Start of Exercise inputs

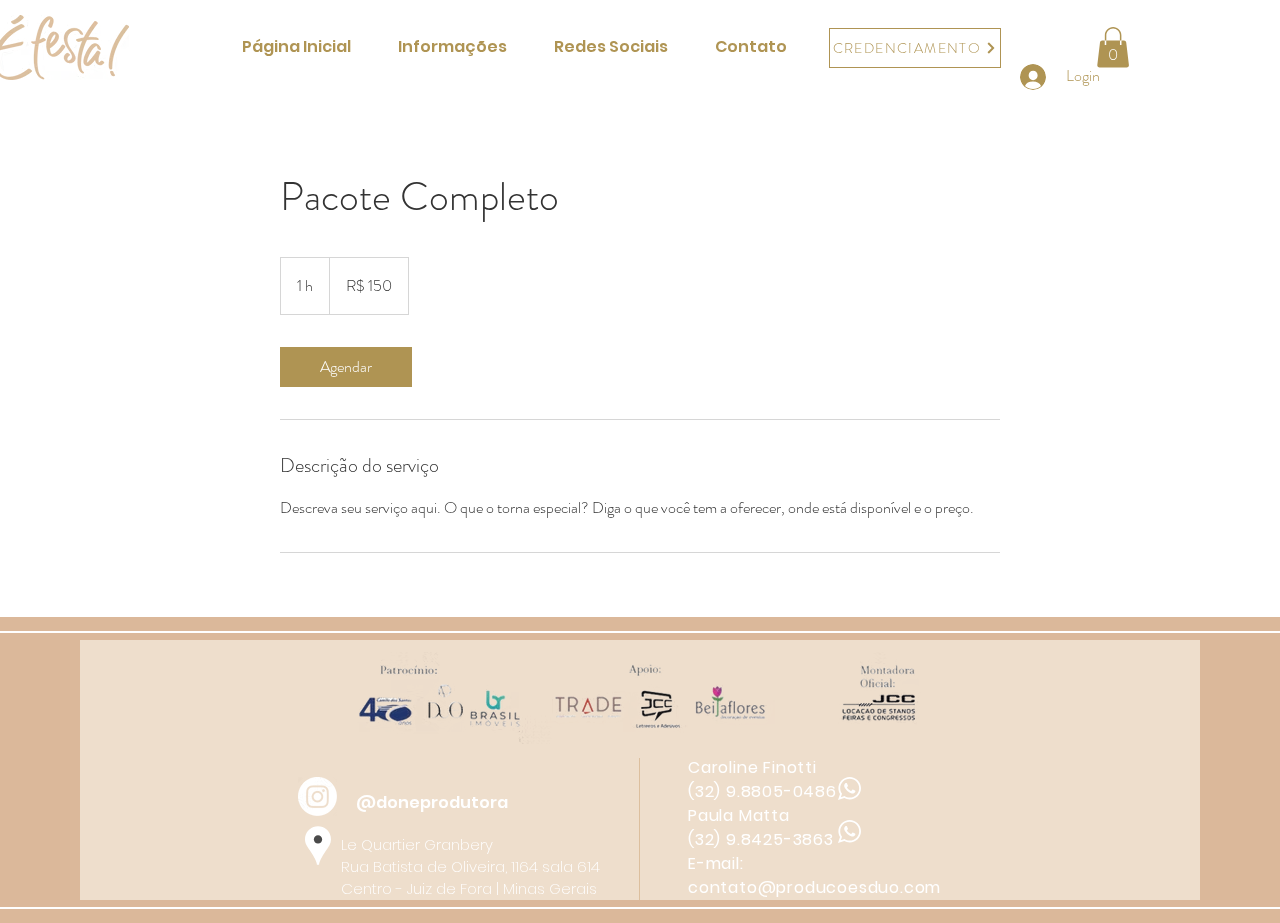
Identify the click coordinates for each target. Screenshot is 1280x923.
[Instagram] (317, 796)
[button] (1113, 47)
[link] (346, 367)
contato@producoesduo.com (814, 887)
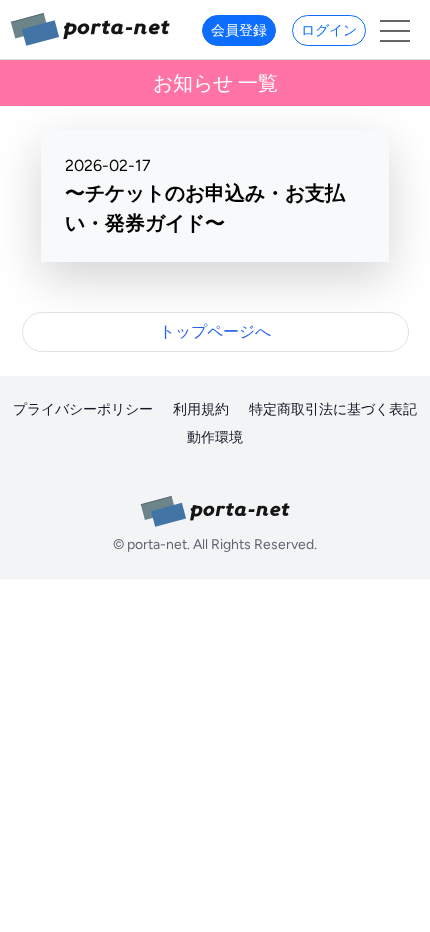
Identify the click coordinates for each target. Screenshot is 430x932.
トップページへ (215, 331)
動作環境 (215, 437)
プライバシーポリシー (83, 409)
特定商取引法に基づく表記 (333, 409)
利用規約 (201, 409)
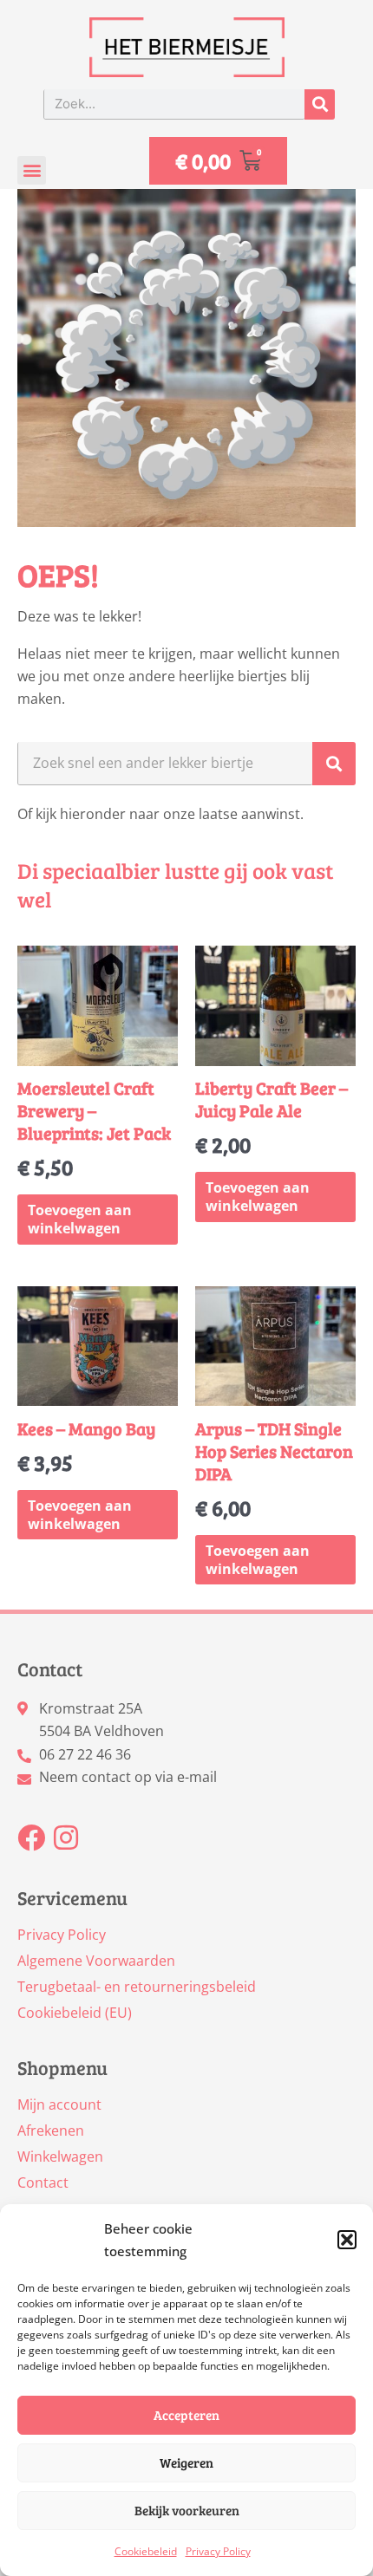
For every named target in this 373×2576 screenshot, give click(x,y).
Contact (43, 2182)
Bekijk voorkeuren (186, 2510)
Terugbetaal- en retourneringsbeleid (136, 1986)
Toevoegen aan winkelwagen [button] (80, 1219)
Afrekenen (50, 2130)
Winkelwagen (60, 2156)
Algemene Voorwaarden (96, 1960)
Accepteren (186, 2414)
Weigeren (186, 2462)
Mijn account (59, 2104)
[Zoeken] (319, 104)
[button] (347, 2239)
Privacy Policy (218, 2551)
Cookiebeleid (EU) (74, 2012)
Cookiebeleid (146, 2551)
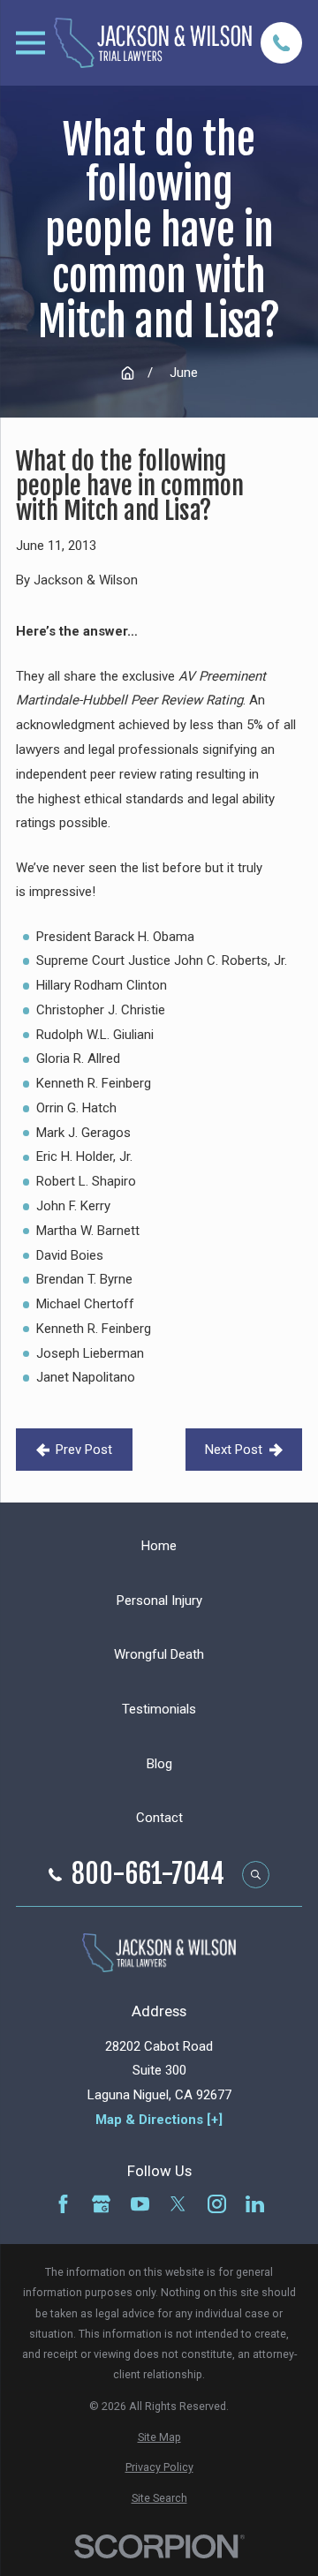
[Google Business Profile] (101, 2204)
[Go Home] (127, 373)
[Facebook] (63, 2204)
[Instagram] (217, 2204)
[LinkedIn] (255, 2204)
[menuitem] (159, 2437)
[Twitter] (178, 2204)
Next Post (233, 1449)
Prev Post (84, 1449)
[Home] (153, 42)
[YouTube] (140, 2204)
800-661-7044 (148, 1874)
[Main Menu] (30, 42)
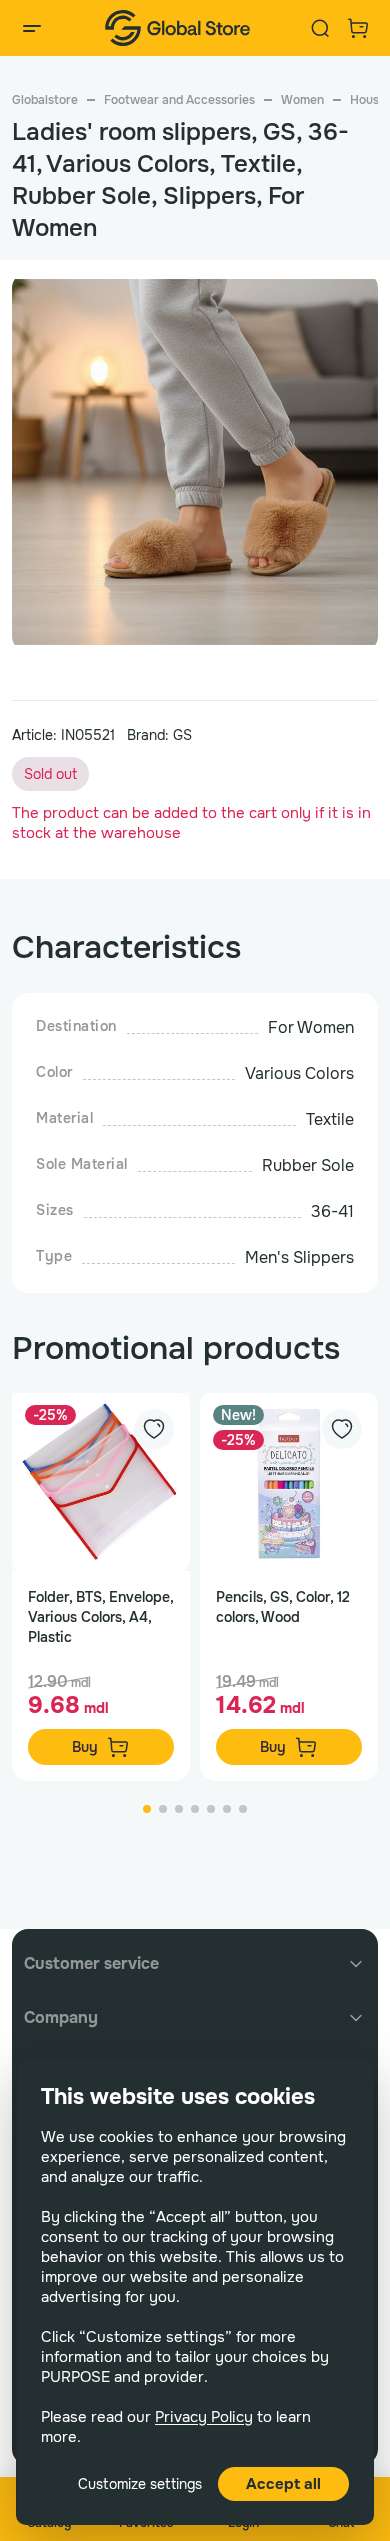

End of Exercise inputs

What the task requires: Only the lines from the one with "Algemene Voorwaarden (96, 1960)" through the last line of the records above are wanted, copied exactly and with pictures omitted.

Result:
Algemene Voorwaarden (96, 1960)
Accepteren (186, 2414)
Weigeren (186, 2462)
Mijn account (59, 2104)
[Zoeken] (319, 104)
[button] (347, 2239)
Privacy Policy (218, 2551)
Cookiebeleid (EU) (74, 2012)
Cookiebeleid (146, 2551)
[Google Business Profile] (101, 2204)
[Go Home] (127, 373)
[Facebook] (63, 2204)
[Instagram] (217, 2204)
[LinkedIn] (255, 2204)
[menuitem] (159, 2437)
[Twitter] (178, 2204)
Next Post (233, 1449)
Prev Post (84, 1449)
[Home] (153, 42)
[YouTube] (140, 2204)
800-661-7044 (148, 1874)
[Main Menu] (30, 42)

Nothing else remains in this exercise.